Stored data
----

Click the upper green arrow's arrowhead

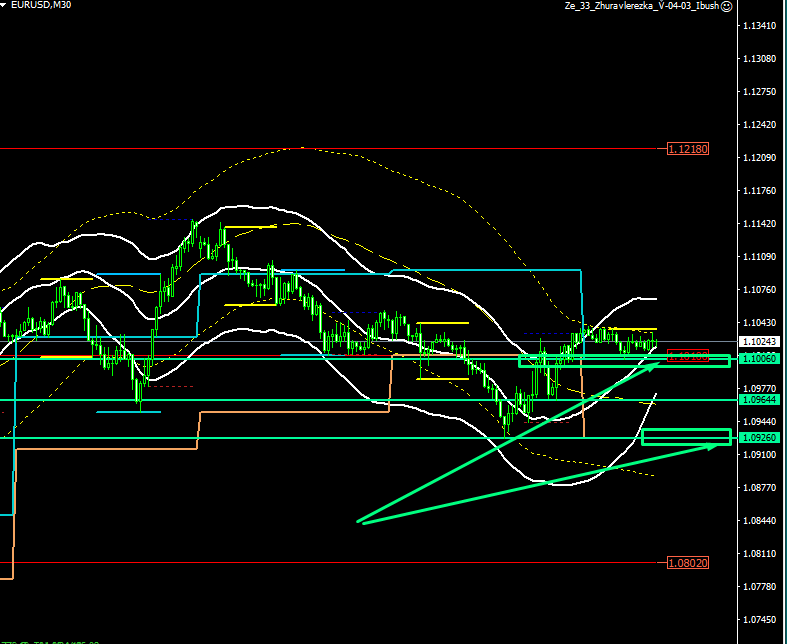point(655,366)
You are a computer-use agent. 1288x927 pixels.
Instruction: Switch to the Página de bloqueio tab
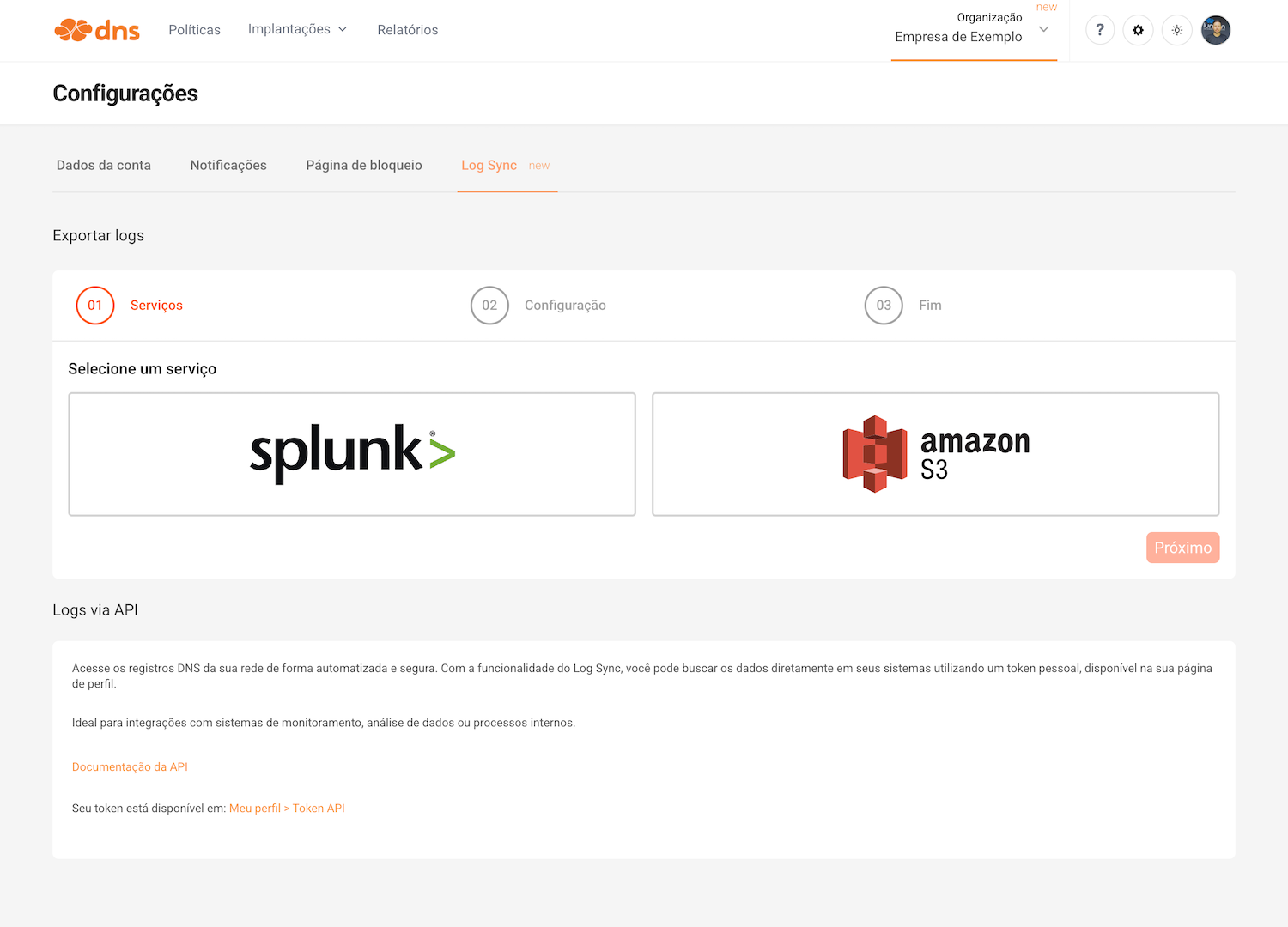[x=364, y=165]
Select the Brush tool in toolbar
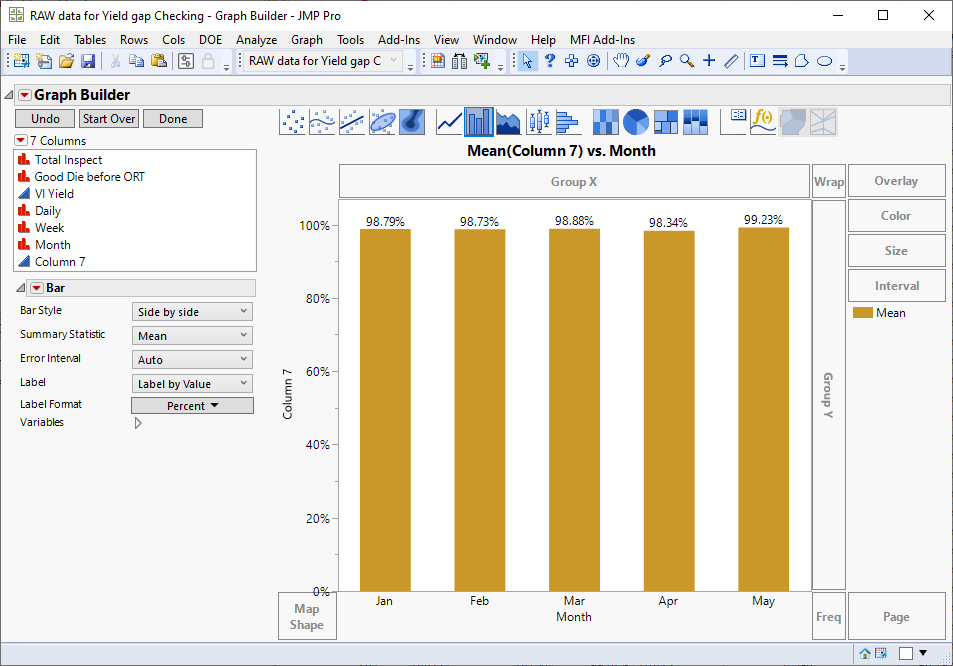953x666 pixels. [x=643, y=61]
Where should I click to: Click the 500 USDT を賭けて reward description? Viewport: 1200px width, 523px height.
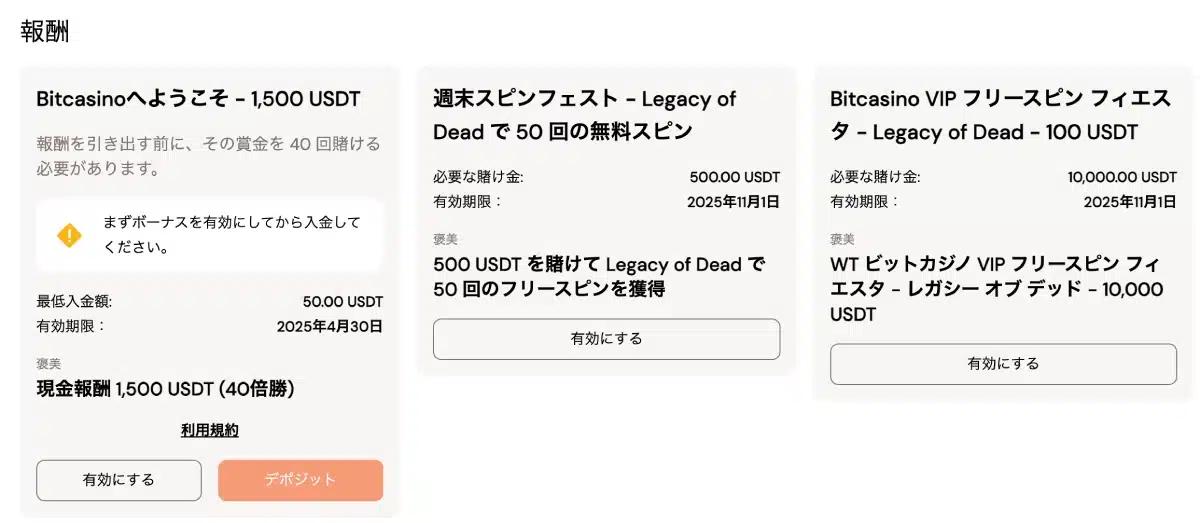(x=599, y=277)
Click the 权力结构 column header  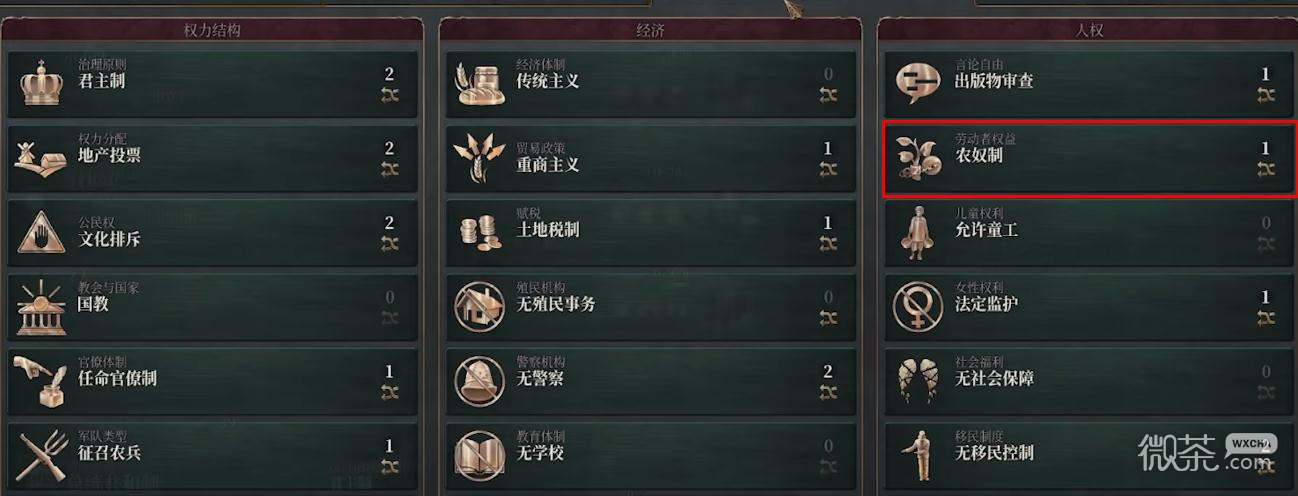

----

* **Your goal**:
If pictures appear in the data, omit them and copy all other parts exactly.

* **Solution below**:
Click the upper green arrow's arrowhead

point(655,366)
You are a computer-use agent. 1288x927 pixels.
Instruction: Switch to the Página de bloqueio tab
[x=364, y=165]
Select the Brush tool in toolbar
953x666 pixels. [x=643, y=61]
Where should I click to: Click the 500 USDT を賭けて reward description? Viewport: 1200px width, 523px height.
(x=599, y=277)
Click the 权力结构 column header  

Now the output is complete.